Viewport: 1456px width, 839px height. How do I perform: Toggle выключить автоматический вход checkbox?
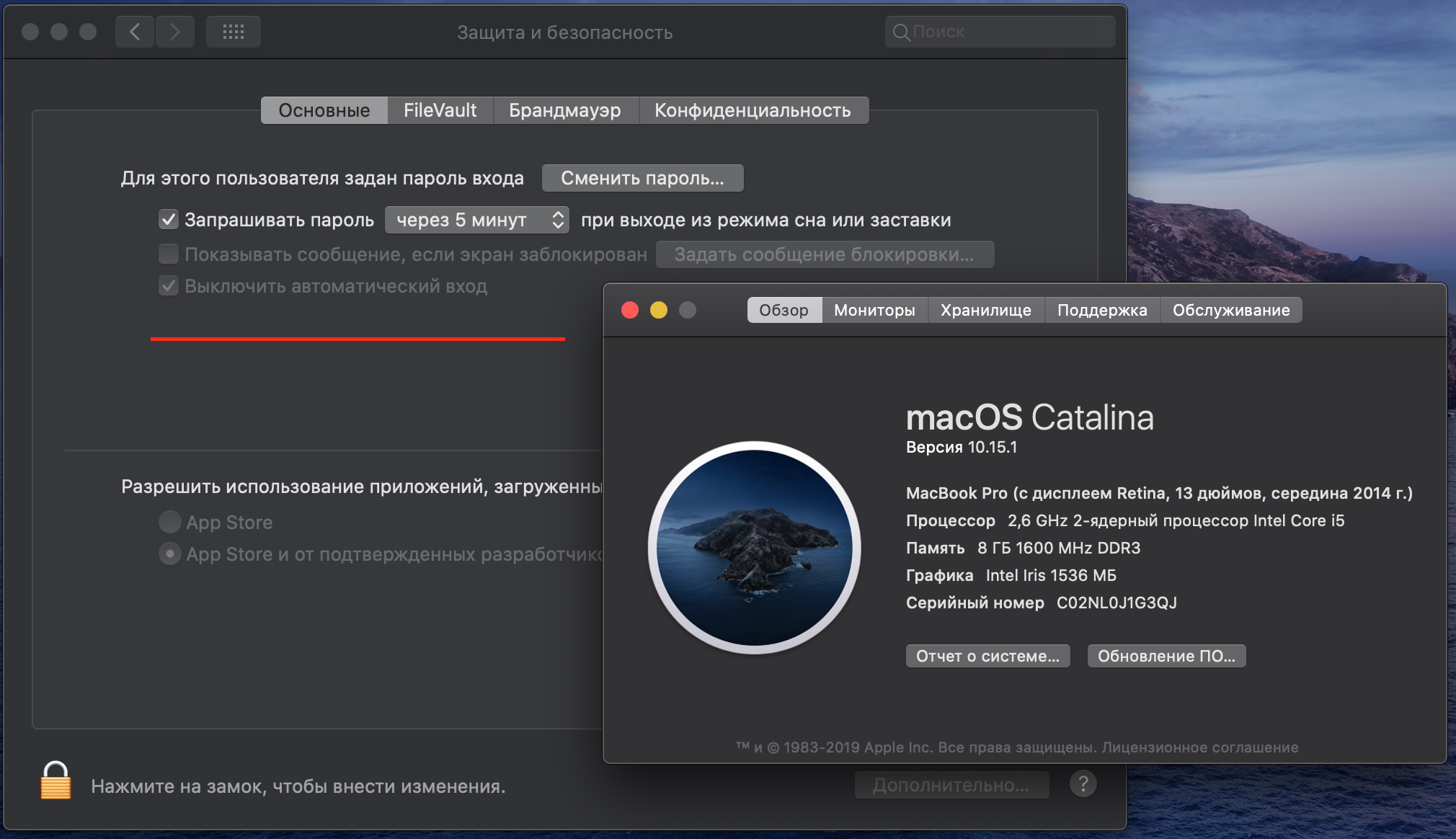coord(168,286)
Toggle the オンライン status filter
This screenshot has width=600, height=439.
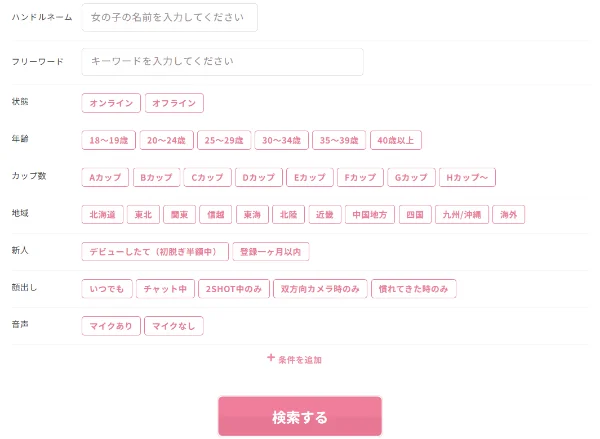pos(111,103)
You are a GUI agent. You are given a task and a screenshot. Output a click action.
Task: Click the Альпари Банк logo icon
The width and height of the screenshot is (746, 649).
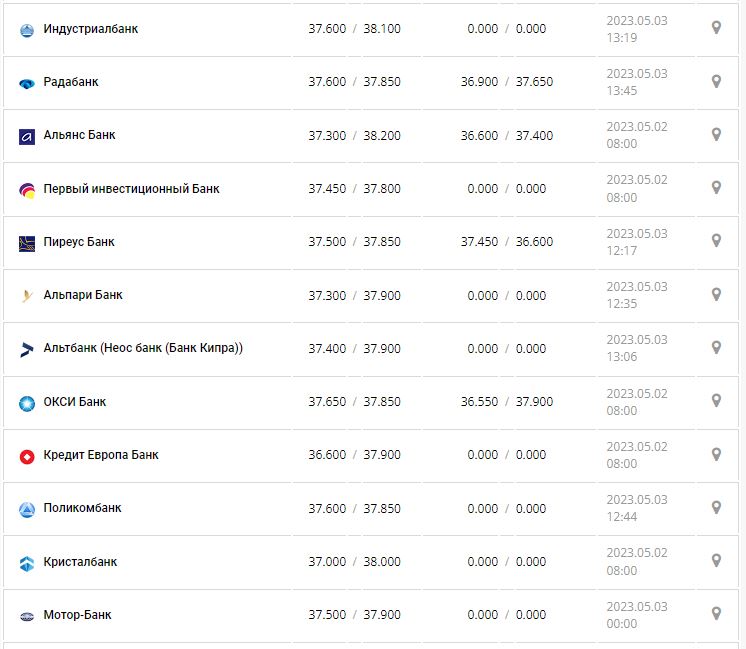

==================================================

Set down every entry above verbatim, without pictures.

Result below:
Viewport: 1456px width, 839px height. How do I perform: Toggle выключить автоматический вход checkbox?
coord(168,286)
Toggle the オンライン status filter
This screenshot has width=600, height=439.
pos(111,103)
You are a GUI agent. You are given a task and a screenshot. Output a click action.
Task: Click the Альпари Банк logo icon
The width and height of the screenshot is (746, 649).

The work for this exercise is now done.